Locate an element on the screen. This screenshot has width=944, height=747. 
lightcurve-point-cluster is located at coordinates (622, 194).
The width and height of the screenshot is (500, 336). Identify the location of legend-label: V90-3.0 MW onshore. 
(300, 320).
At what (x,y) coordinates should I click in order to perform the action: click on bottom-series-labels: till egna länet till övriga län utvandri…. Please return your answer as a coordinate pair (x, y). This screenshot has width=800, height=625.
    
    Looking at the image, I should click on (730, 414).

______________________________

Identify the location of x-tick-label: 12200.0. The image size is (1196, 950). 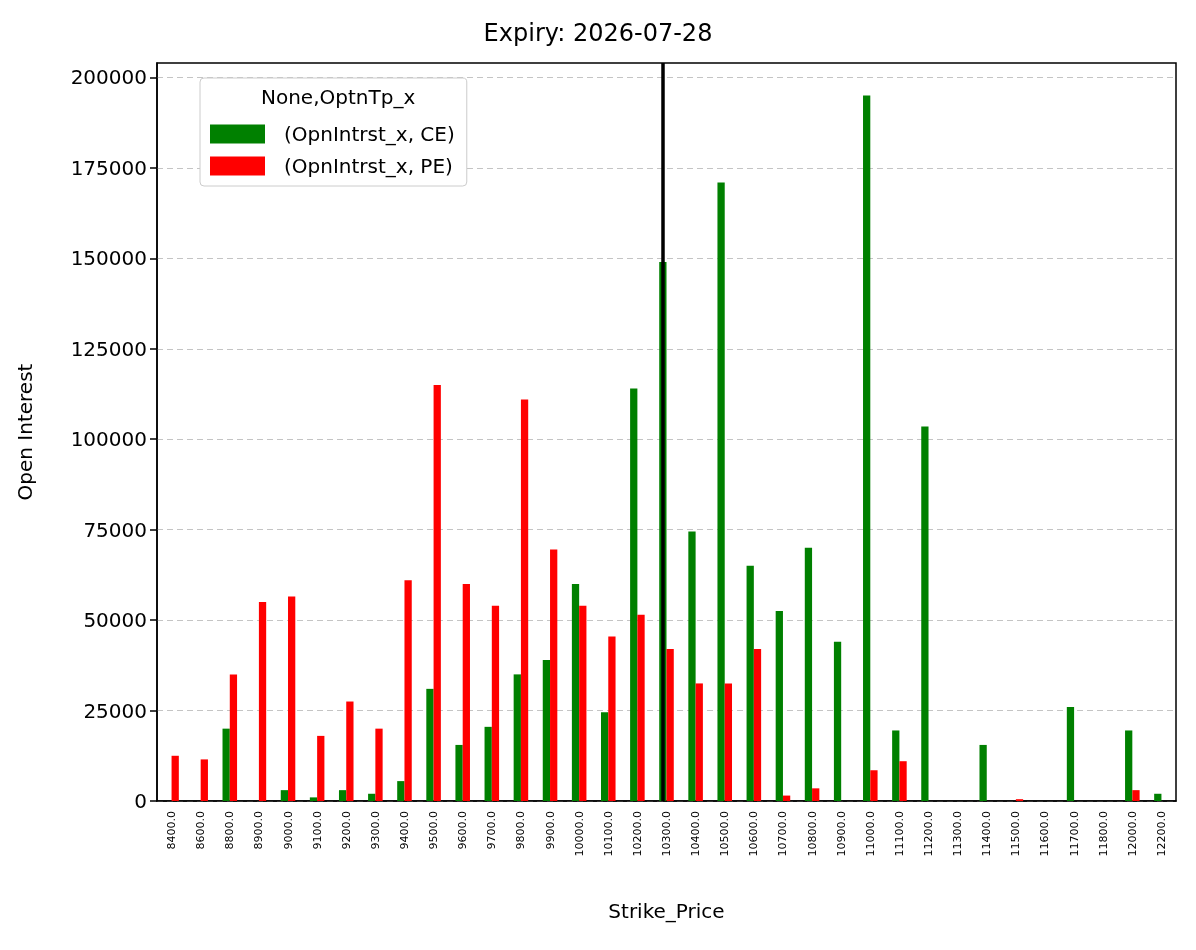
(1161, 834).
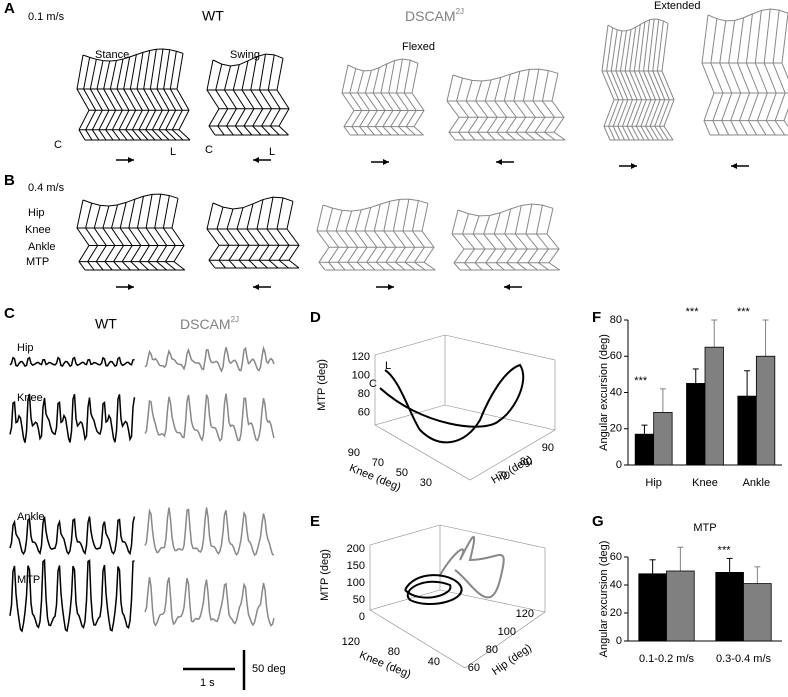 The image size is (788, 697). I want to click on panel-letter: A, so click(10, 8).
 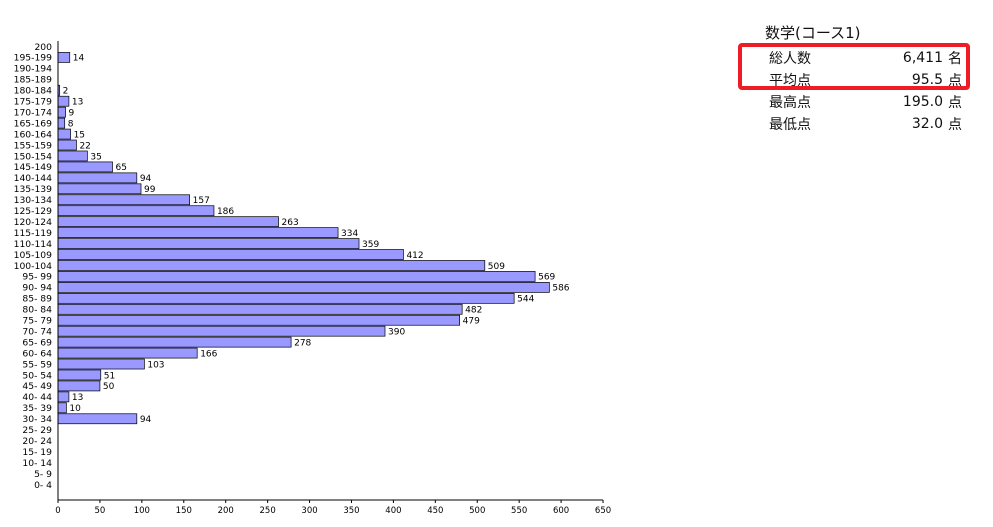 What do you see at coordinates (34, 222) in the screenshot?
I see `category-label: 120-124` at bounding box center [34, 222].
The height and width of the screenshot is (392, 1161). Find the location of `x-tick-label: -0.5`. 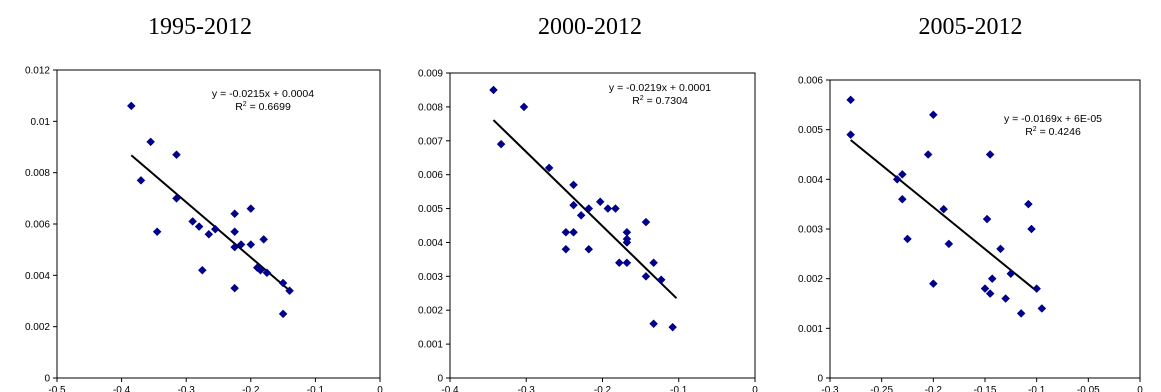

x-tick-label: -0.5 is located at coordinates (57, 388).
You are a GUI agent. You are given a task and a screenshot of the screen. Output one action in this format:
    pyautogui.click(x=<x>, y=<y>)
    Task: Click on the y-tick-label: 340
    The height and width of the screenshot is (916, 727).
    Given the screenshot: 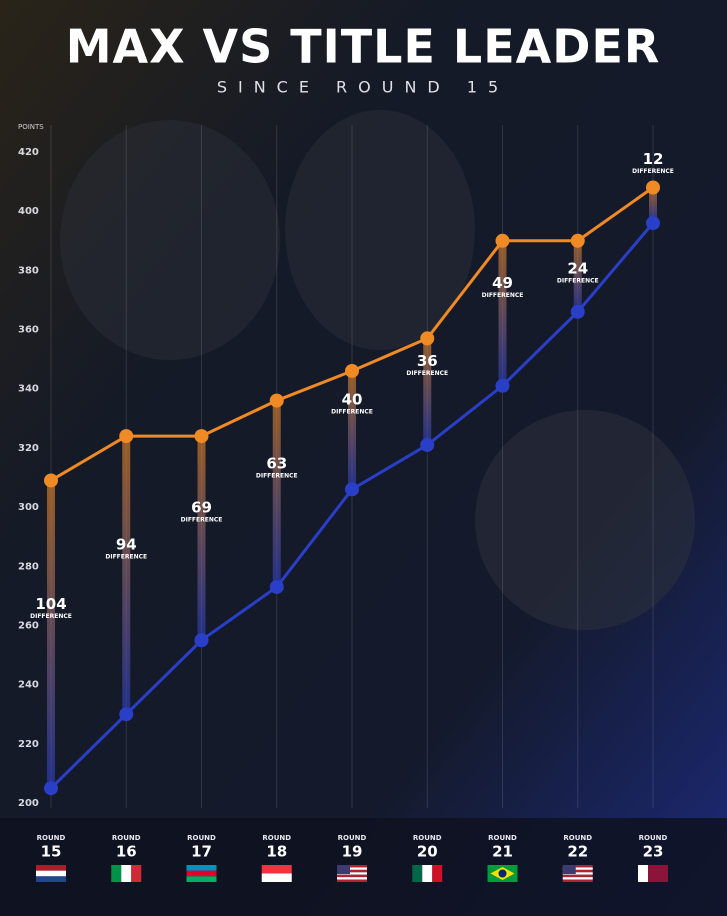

______________________________

ASSIGNED TASK ->
Copy out the lines from the line with "At what (x,y)" to the line with "Looking at the", swapping "coordinate pair" for "pair of numbers" and leaving all else as it is.

ANSWER FOR THE TASK ->
At what (x,y) coordinates should I click in order to perform the action: click on bottom-series-labels: till egna länet till övriga län utvandri…. Please return your answer as a pair of numbers (x, y). This screenshot has width=800, height=625.
    
    Looking at the image, I should click on (730, 414).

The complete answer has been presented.